===== DATA EXTRACT =====

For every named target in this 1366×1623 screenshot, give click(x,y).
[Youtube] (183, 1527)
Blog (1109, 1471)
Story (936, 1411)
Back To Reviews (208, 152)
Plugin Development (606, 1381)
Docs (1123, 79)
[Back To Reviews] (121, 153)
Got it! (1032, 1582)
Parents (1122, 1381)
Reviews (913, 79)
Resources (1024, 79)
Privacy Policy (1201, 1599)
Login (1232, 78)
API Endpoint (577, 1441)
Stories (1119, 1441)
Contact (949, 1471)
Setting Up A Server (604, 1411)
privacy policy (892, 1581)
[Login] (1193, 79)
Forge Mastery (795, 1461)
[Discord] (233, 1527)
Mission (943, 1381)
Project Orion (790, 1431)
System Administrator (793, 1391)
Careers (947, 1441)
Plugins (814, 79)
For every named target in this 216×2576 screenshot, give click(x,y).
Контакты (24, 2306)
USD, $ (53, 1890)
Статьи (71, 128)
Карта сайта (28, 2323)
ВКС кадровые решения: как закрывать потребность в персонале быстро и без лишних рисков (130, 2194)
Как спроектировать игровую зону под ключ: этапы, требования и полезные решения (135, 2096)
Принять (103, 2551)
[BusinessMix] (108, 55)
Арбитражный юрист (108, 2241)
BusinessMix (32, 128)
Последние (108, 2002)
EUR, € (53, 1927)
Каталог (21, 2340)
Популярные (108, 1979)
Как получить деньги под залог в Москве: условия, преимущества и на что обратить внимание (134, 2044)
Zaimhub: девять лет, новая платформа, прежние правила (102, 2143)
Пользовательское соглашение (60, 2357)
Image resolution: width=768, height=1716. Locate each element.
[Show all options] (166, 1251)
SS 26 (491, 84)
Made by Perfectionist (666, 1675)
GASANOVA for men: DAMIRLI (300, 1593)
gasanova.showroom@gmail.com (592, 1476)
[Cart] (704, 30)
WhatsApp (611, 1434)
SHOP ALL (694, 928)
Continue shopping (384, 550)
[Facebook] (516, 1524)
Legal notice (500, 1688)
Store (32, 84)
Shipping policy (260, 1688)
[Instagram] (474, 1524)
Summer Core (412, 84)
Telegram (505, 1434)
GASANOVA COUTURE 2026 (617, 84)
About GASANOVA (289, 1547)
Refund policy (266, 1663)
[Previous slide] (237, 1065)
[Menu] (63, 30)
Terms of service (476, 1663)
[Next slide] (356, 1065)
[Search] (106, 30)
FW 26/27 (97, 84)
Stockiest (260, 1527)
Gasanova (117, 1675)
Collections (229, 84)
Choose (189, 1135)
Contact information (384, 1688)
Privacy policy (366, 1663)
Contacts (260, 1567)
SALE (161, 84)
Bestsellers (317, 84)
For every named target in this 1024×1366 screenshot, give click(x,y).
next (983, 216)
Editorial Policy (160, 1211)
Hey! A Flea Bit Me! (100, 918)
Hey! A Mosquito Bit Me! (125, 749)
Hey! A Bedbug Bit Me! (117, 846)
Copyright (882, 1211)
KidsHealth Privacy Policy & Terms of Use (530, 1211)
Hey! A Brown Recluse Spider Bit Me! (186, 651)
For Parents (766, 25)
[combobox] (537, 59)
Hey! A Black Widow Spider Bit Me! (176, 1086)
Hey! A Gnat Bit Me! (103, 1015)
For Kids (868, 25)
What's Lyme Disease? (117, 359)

=====

Every line that holds the word "give" should be copied from the records.

# [ANSWER BELOW]
For every named target in this 1366×1623 screenshot, give click(x,y).
For every named target in this 216×2576 screenshot, give click(x,y).
For every named target in this 1024×1366 screenshot, give click(x,y).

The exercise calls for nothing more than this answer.